Up until that point, I'd never really been at risk of crying, or losing my cool. After all, this was just training, and not even the hands-on portion yet. If I couldn't stay composed for training, how could I expect to do this job for real? But David's call got to me. I teared up, just a little. I couldn't help it. I couldn't imagine being that call-taker, living the rest of his life not knowing if David's dad had survived. Wondering if he'd made a difference at all.
Fortunately for him (and, by extension, me, as I was thoroughly invested in this story by now), the dispatcher did find out.
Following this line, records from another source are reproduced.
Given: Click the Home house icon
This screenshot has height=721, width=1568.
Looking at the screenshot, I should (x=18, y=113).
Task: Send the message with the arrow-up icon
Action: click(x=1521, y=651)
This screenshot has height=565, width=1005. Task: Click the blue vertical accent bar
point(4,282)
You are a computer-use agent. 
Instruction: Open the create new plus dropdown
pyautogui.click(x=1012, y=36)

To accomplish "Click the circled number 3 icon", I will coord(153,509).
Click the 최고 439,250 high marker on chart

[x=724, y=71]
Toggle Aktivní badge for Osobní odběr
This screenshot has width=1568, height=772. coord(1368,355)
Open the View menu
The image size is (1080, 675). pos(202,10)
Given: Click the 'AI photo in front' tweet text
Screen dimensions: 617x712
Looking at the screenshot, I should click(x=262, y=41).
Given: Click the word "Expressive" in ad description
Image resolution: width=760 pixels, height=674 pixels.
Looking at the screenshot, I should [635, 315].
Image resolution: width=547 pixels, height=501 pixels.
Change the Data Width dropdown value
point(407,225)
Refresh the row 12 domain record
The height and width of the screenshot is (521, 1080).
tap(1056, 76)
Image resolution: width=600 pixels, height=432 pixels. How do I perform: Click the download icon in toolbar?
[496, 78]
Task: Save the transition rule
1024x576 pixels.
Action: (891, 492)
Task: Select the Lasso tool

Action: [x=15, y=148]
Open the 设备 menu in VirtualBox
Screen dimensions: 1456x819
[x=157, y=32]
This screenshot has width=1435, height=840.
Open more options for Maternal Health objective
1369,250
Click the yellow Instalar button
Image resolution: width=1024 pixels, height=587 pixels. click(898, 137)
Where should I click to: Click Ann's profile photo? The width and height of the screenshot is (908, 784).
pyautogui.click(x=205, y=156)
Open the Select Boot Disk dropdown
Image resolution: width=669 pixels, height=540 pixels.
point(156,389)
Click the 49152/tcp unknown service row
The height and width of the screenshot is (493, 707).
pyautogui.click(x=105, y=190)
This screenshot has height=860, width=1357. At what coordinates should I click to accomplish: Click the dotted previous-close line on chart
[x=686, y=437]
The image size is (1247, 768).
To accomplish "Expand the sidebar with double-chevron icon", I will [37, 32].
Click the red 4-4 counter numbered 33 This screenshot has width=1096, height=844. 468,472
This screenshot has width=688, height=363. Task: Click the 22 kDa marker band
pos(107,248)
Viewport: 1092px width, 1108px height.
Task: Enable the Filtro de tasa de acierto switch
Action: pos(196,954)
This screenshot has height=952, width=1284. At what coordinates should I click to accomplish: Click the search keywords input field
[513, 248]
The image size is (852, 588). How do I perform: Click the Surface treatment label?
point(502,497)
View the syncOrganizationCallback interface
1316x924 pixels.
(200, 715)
The dad had in fact, gone into cardiac arrest, but EMS did revive him, and the hospital announced the next day that he would recover fully (or as fully as you can recover after cardiac arrest).
Tim, the APCO instructor, told me that the dispatcher had won an award for his performance on that call, and it had been presented to him by none other than David and his father. They played the audio of that call, the same audio I'd just listened to, at the ceremony, and Tim said, "I'll bet there wasn't a dry eye in attendance that day."
I wish there was an award out there for David, too. Something that acknowledges the courage and fortitude he had shown in the face of a terrifying, nightmarish ordeal. But then again, maybe there doesn't need to be an award. After all, that ten-year-old's quick thinking and ability to remain calm enough to correspond with the dispatcher's instructions probably saved his father's life. And maybe having his dad around, able to play catch with him and see him get married one day, is enough.